To relaunch the economy, Macron proposes measures with a social and economic dimension: an EU-wide fuel tax, EU standards enforced in trade deals as well as a directive on a minimum wage and gender equality.
Finally, for young people he and the European Commission want to develop a six-month civic European service programme offering academic or vocational exchanges, or charity work.
5. Ukraine war balancing act
Emmanuel Macron has backed EU sanctions against Russia over the Ukraine war, his government saying it will consider a ban on Russian oil imports. The president described Russian atrocities in Bucha as “war crimes” and called for perpetrators to be brought to justice internationally.

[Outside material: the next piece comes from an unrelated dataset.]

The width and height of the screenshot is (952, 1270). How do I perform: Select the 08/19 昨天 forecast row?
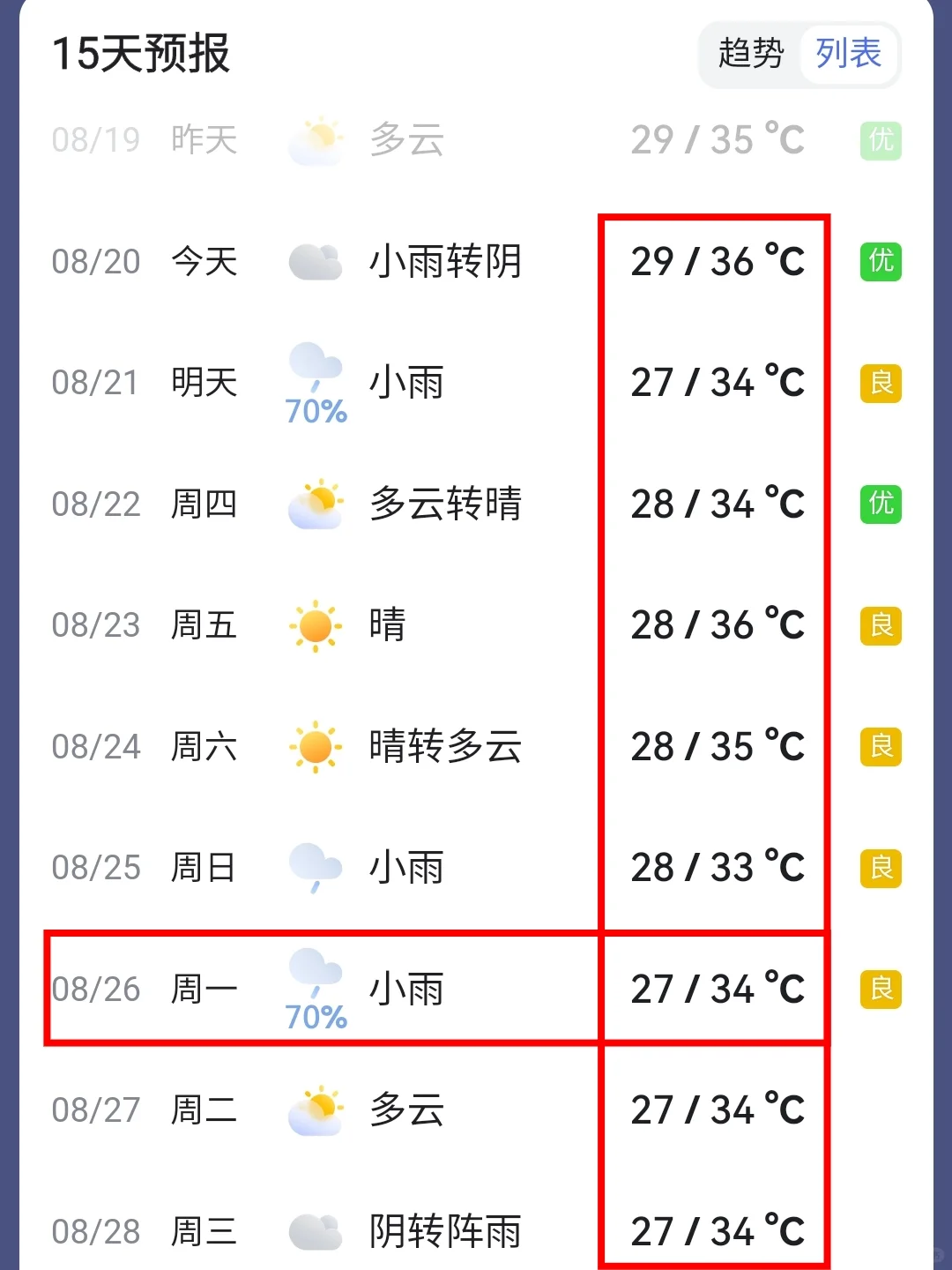click(x=476, y=139)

Yet he has always advocated dialogue with Moscow, backed by “firmness’. Barely three weeks after Macron’s election victory in 2017, Vladimir Putin came to Versailles amid much pomp and ceremony, despite tensions over Syria and Ukraine. He also visited the French president’s summer residence in the south of France, ahead of a G7 summit.
Such meetings failed to ease tensions in the long term. Nor did Macron’s multiple phone calls with his Russian counterpart last winter, as Moscow’s forces amassed at Ukraine’s borders, stop Russia from going to war.
On Friday, the French president told French radio he “does not rule out” speaking to Putin again, while acknowledging that the goal may be relatively modest, such as obtaining humanitarian access for Mariupol.
Warning against a permanent rupture in relations, he cites the need for influence in the event of a ceasefire. “Europe must be at the table. We must all be very vigilant. We mustn’t find ourselves in a situation where, because we had decided no longer to speak to President Putin, the negotiators will be the Turkish or Chinese presidents, or others,” he said on France Inter.
Macron says France and Europe should take care to avoid direct military engagement in Ukraine, which he argues would be seen as escalating the conflict or even starting a “new world war”. Sending tanks or planes would be “co-belligerence”, he says.